_Task directions_
Set down, exactly as written, the line containing "208x287 pixels. At" and all the lines that follow it to the end of the entries below, omitting every picture.

── Exercise materials ──

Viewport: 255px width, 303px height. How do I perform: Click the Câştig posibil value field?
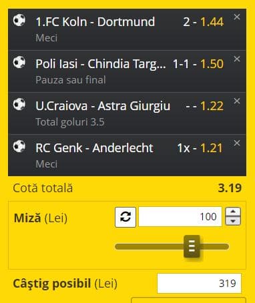pos(199,284)
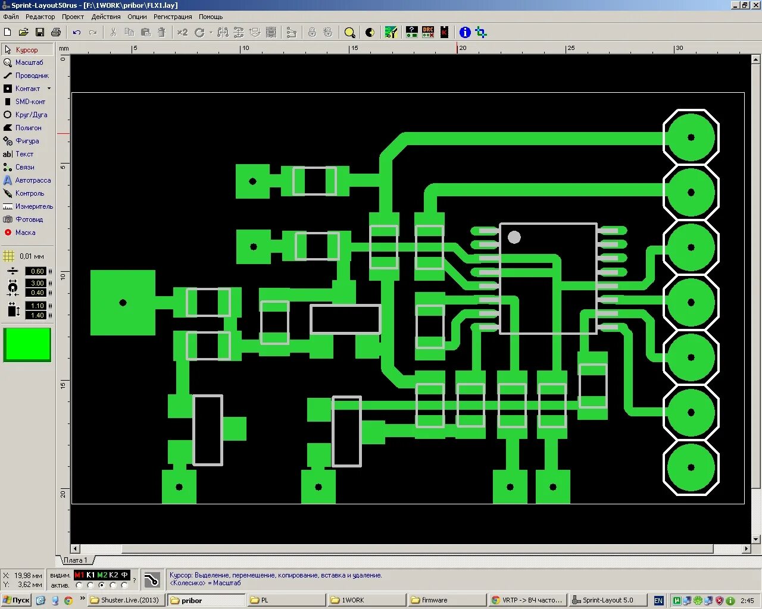Click the layer panel help question mark
The width and height of the screenshot is (762, 609).
[x=135, y=581]

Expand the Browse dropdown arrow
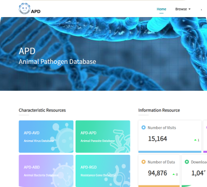[189, 9]
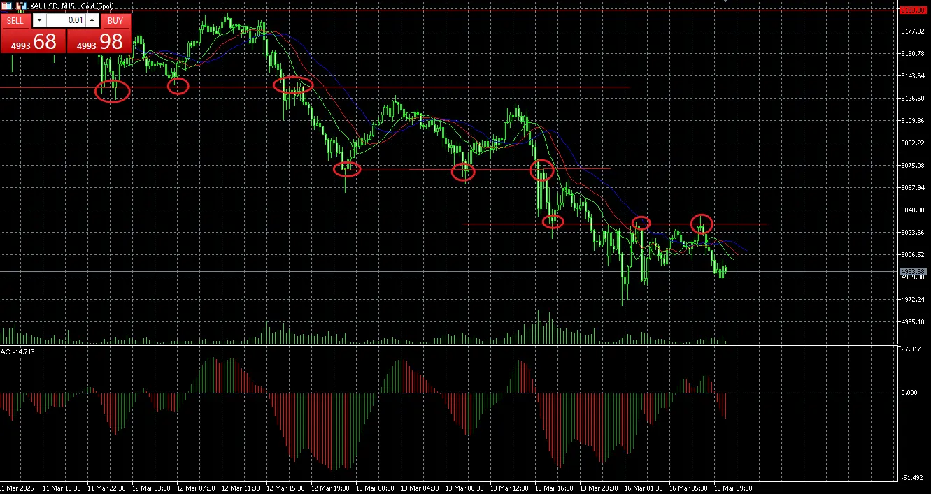
Task: Click the AO -14.713 indicator label
Action: pos(17,351)
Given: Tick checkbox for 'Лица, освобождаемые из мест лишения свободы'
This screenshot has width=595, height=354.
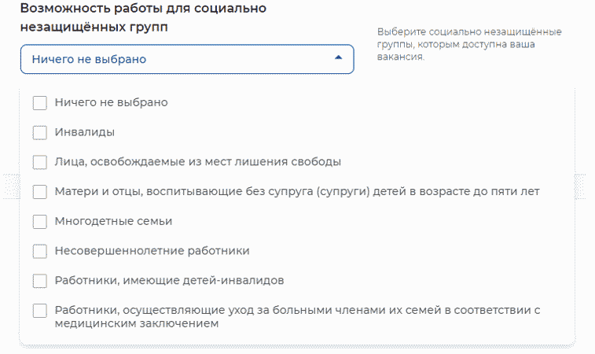Looking at the screenshot, I should pos(40,162).
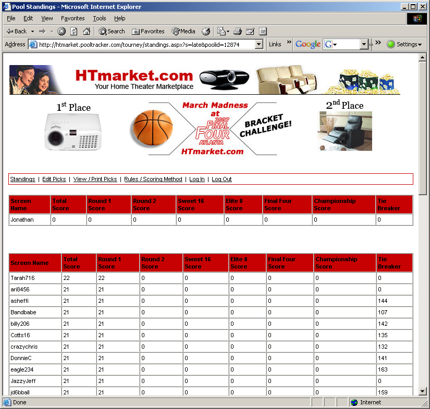The width and height of the screenshot is (430, 409).
Task: Refresh the page with the toolbar icon
Action: tap(74, 31)
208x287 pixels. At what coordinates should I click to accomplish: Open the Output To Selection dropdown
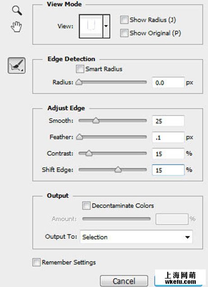click(x=136, y=237)
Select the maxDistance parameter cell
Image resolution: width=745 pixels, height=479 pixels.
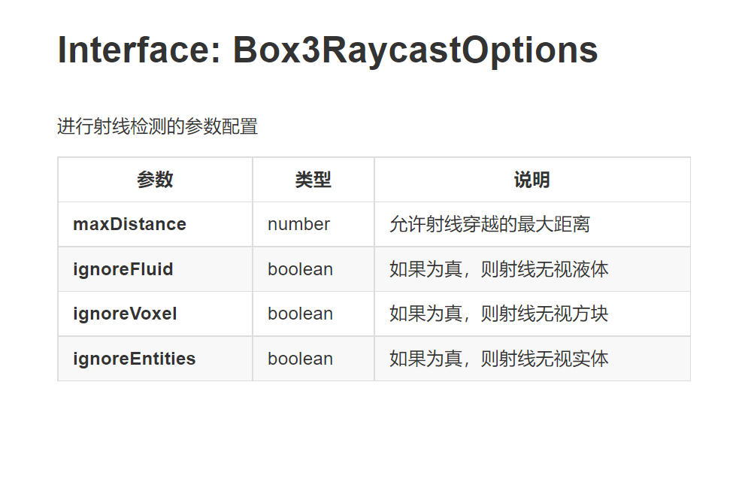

───

_Solution_
208x287 pixels. At what coordinates should I click to accomplish: Open the Output To Selection dropdown
click(x=136, y=237)
Select the maxDistance parameter cell
Image resolution: width=745 pixels, height=479 pixels.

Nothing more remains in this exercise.